So we have data distributed across multiple computers, where the execution of a computer program always occurs on the computer where the data resides. This means that if a computer program must read or write some data on computer A, and then subsequently read or write information on computer B, we need to stop the program, serialize the continuation, transmit it from computer A to B, and resume on computer B. In other words, the execution "hops" from one computer to another. This way, from the programmer's perspective, they are always working with local data.
Problem is that this transmission of a serialization is extremely expensive, and so our goal is to arrange the data across these multiple computers so as to minimize the number of times the continuation must hop.
Any algorithm that does this must begin by collecting data about how often a
reference is dereferenced (whether locally or remotely). We can use some kind of decaying running average here.

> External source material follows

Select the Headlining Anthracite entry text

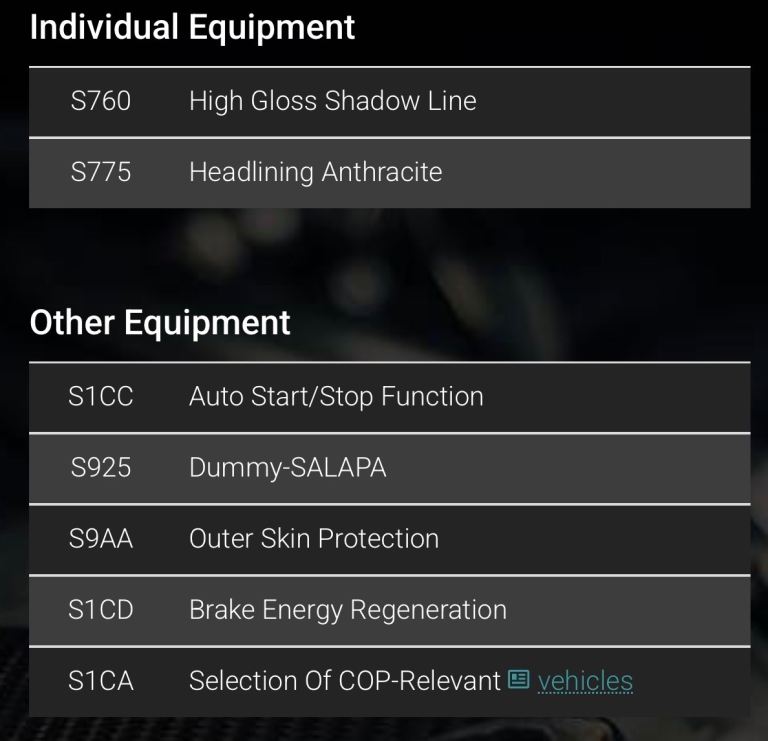pyautogui.click(x=315, y=172)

We might need to experiment a little to find the best approach. So now, for every reference we have some metric that represents something like "dereferences per second" or DPS.

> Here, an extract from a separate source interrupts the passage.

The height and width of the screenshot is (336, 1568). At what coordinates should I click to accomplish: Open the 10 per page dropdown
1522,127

So, with this data we can now determine - for any given arrangement of data - the number of remote dereferences per second (RDPS). Our goal is to move data around to minimize this number.
One wrinkle that I won't delve into at this stage is that no one computer will have a complete overview of where all data is located and all of the DPS. Rather, I think the computers will need to negotiate in pairs, each pair trying to improve the overall network by swapping data.
The idea is that a computer will identify a starting point, perhaps the remote reference to the other computer it is negotiating with with the highest number of dereferences.
It then asks: What impact will it have on the RDPS if this data is moved from the remote node to me. Let's say it goes from 1000 to 1200. We then repeat this process (we're not actually moving the data, this is just the planning phase) with the assumption that this data was moved. The approach is a bit like a chess algorithm gaming out future chess moves. The details of exactly how we decide which move to try next will require further discussion and perhaps experimentation.
At a certain point we look at the best configuration we've found (the one with the lowest RDPS), and if it is lower than the current RDPS, we move the data.
This may be quite CPU intensive, however there are various efficiencies we can introduce. For example, if there is a group of data that it tightly inter-connected, but sparsely connected outside the group, then we can treat this as a single piece of data for the purposes of the planning algorithm.
Does that make sense? Clearly this is quite half-baked right now, but with further discussion I think we can fill in the details.
Ian.